Thursday 17 January 2019

Home Brew III

So the new year is upon us and it really is time to get this DIY wine thing going. I discuss it with PK. I say that we should each get a home wine making kit and attempt our own separate concoctions.

He doesn't demur, so I go on, more confidently, Who should do what sort of wine? Should we each try a different brew, for the sake of variety? Or should we both do the same one, in order to make a proper comparison? Mm, he says, staring out of the window. Naturally I reckon I can make a better under-the-stairs beverage than PK and secretly play out scenes in my head in which we cautiously sip our makings and he nods, surprised, slightly aggrieved, and says, Well yours isn't bad, at which I preen and say, It's nothing special, you've either got it or you haven't, we can't all be gifted that way.

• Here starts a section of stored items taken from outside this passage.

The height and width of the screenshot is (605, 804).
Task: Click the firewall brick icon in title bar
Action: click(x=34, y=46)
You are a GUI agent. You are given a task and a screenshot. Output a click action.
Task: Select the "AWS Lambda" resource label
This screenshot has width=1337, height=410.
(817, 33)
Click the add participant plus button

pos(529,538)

Well why don't we both make the same wine and see whose is better? he says, at last. Right. I will start looking for wine kits. He then adds, Won't we need demijohns and tubes and other such things, in order to do it? Mm, I say. Good point. I have actually forgotten about this aspect of the process. All I have been thinking about is a box of powders and an instruction manual, having marginalised somewhere the actual physical plant needed. That's going to up the costs, I say, at least until we start making our wine in quantity, at which point we can amortise the layout on glassware, bungs and specialist tubing. He says, What?

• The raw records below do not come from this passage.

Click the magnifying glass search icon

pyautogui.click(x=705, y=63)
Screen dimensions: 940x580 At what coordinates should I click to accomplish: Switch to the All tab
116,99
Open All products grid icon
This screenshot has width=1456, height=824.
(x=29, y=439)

I go looking on the internet. I have no idea which retailer to go for. The Home Brew Shop looks alarmingly businesslike, with its five gallon wine kits and just about everything under the sun for making wine, beer, cider, liqueurs and spirits. It is dizzyingly polymorphous. Brew has a tidier punters' interface, but is every bit as overwhelming when you get down to the fine print. Lovebrewing I like the look of not least because it directs you straight to the Wine Equipment Starter Packs, with the basic pack (two one gallon demijohns, a hydrometer, thermometer, siphon and DVD) at a very reasonable £22.00. Art of Brewing clearly has everything I could want, but again, is daunting in its profusion of opportunities, like a provincial junk shop. The appealingly-named Beaverdale also looks tremendously purposeful, but again, perhaps too full-on for a half-arsed dilettante to feel really comfortable with.

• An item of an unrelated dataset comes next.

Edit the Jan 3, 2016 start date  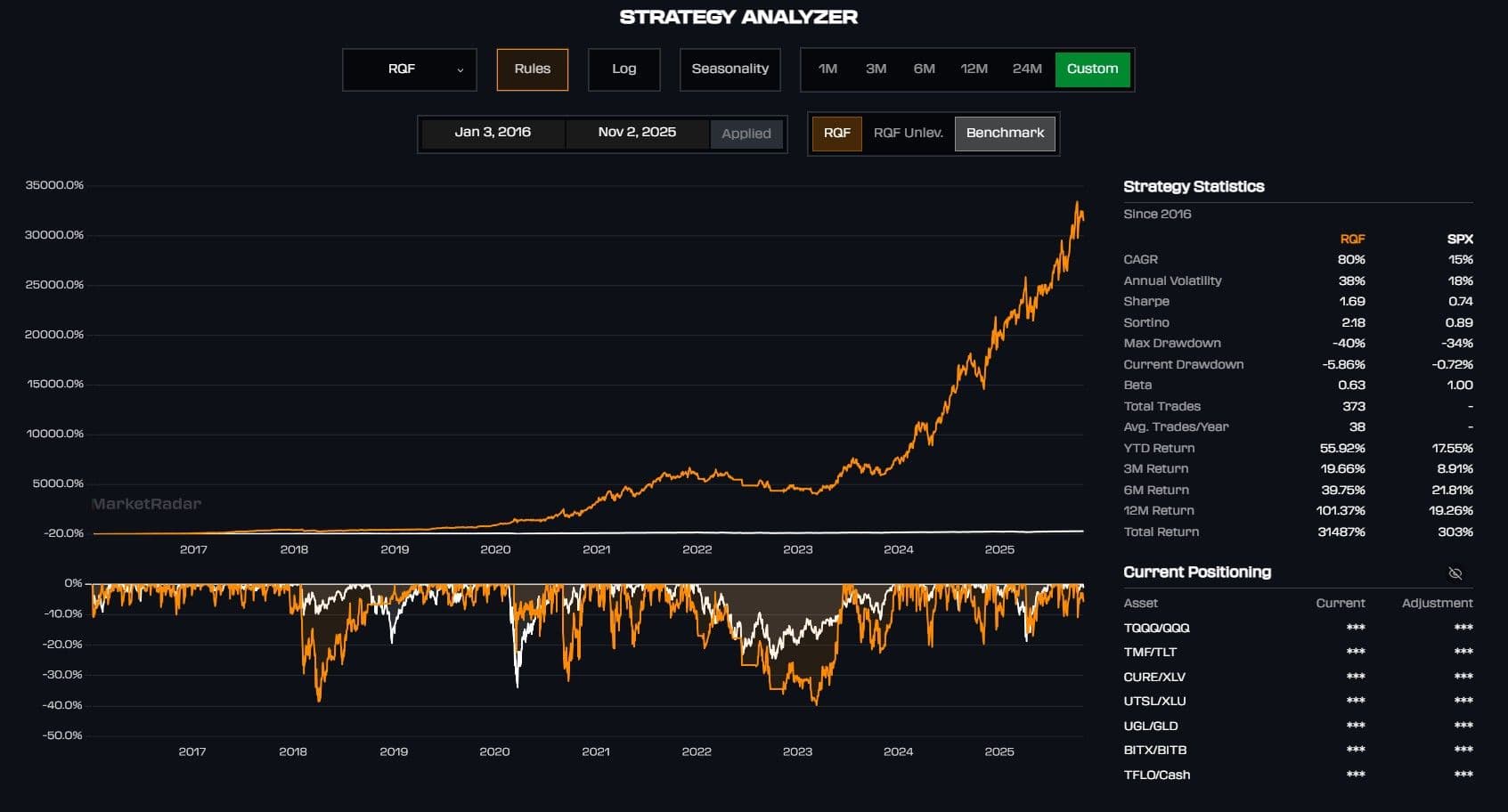point(493,133)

At any rate, I think I can see where to go for the basic infrastructure. Which still leaves me with the question of which wine to attempt to make. Why do I think that red would be a safer choice? For some reason I assume that a red, being inherently more flavoursome, ought to be more idiot-proof. It has more options. It is more robust. Also I still have memories of my Pa-in-Law's home-made white, made with the pungent little vines from his greenhouse plus all the dirt and tendrils and insects that he couldn't be bothered to separate from the grapes themselves. It was a tough beverage to get outside. Yet on TheHomeBrew Forum I find some discussion to the effect that, actually, it's harder to make a drinkable red than white. Maybe flavoursome is just another way of saying complex and complexity is my enemy.

Therefore: back to Lovebrewing - pick up the necessary hardware and elect a beverage. What do you know? They'll sell me a Beaverdale pack straight off - and at £12.49 (special offer) for a six bottle Beaverdale Chardonnay kit, how can I fail? That or maybe a Belvino California White kit, which apparently makes thirty bottles for only £16.95 - except I don't have thirty used wine bottles to put all this bounty in, so back to Beaverdale, recklessly scorning the advice that litters the internet, to the effect that the more you pay for your wine kit, the better the resulting wine.

Or Wilko, for God's sake, who first inspired in me (see pic) the desire to do this thing, down in the barren extremities of south-west Wales, where the rocks gleam in the rain and the sheep debate among themselves the correct form Brexit should take. Wilko, of course, who seem to be offering a twelve bottle starter kit with everything you need plus a choice of wines - a Cabernet Sauvignon and a Chardonnay, all for £35.00. I take a deep breath. It's the Wilko box. I'm going to put it to PK. I'm excited, to be perfectly frank.